Typically raising tariff barriers is a regular discussion point for US presidential hopefuls in their barnstorming hustings. In reality, increased tariff destroys trade by creating artificial pricing structures no matter it is an import duty or a subsidy to uplift new industries. The latter is seen in green energy schemes that are not economical as devised, but only become so after adding-in streams of subsidies. China is accused of dumping green energy products on the world market – but can we blame China for its low-wage economy that creates low-priced products? This is a fact of life accepted by market traders in the countryside or in international bourses: tariffs interfere with transparent trading. And both the US front-runners, Clinton and Trump, look to upset free market systems. This is not good for the global economy.

Many nations all too easily raise barriers to prevent external competition against local producers. Such protective measures support poor and inefficient managers who squander the earth’s resources. Isn’t it better, as Adam Smith advocated, to allow free markets to promote more equality? However Nobel Prize-winning economist Joseph Stiglitz has countered, “Markets, by themselves, produce too much pollution. Markets, by themselves, also produce too little basic research (for instance, governments have been responsible for financing or subsidizing many important scientific breakthroughs, including the first telegraph lines, the Internet and many biotech advances.)” There is a fine line to be drawn by sensitive government, or presidential, guidance – which will not be projected in the frenzy of self-marketing in the hustings.

After Clinton or Trump is elected, we will hope their permanent advisors create a more calm and nuanced approach to global trade. Meanwhile China must suffer myopic analysis of its complex transition within its “new normal” that is not reflected in Standard and Poor’s recent downgrading of China's outlook to “negative” from “stable.” It looks to be politically motivated rather than well analyzed.

We ordinary people are left in a quandary and completely mired by spin doctors who invisibly prepare their candidates for the next TV talk show. We have too little time to undertake fundamental research into the basic facts that may or may not support the thrusts of political opponents. Competing claims cause us to be dazed, and complexities are left unexplained – such as why globalization is indeed good for all, even if one has just lost one’s job!

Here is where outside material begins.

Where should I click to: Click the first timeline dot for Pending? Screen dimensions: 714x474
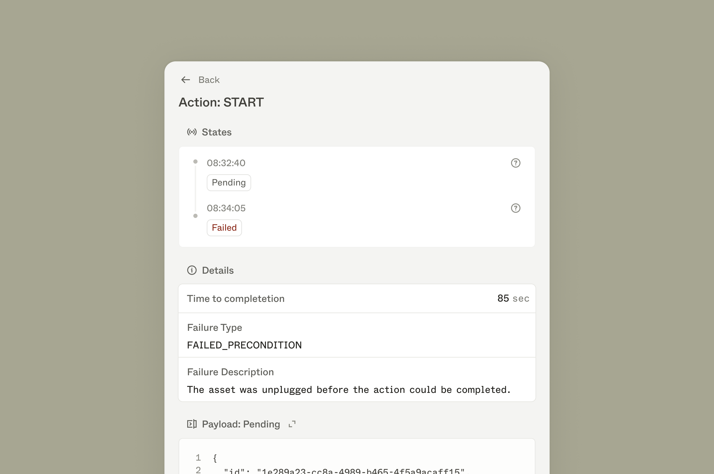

So be hesitant about new administrations – they promise everything to everybody. But all we know with any certainty is our present position in society within the wider world. We do not know how the future will be changed … it may be better after a while, but who knows? In the meantime, let us engage in whole-hearted, open discussions: for it is only open discussion of facts that will inspire trust – and trust is surely a needed commodity globally.

 

The author is founder and chairman of Horasis, a Swiss-based think tank.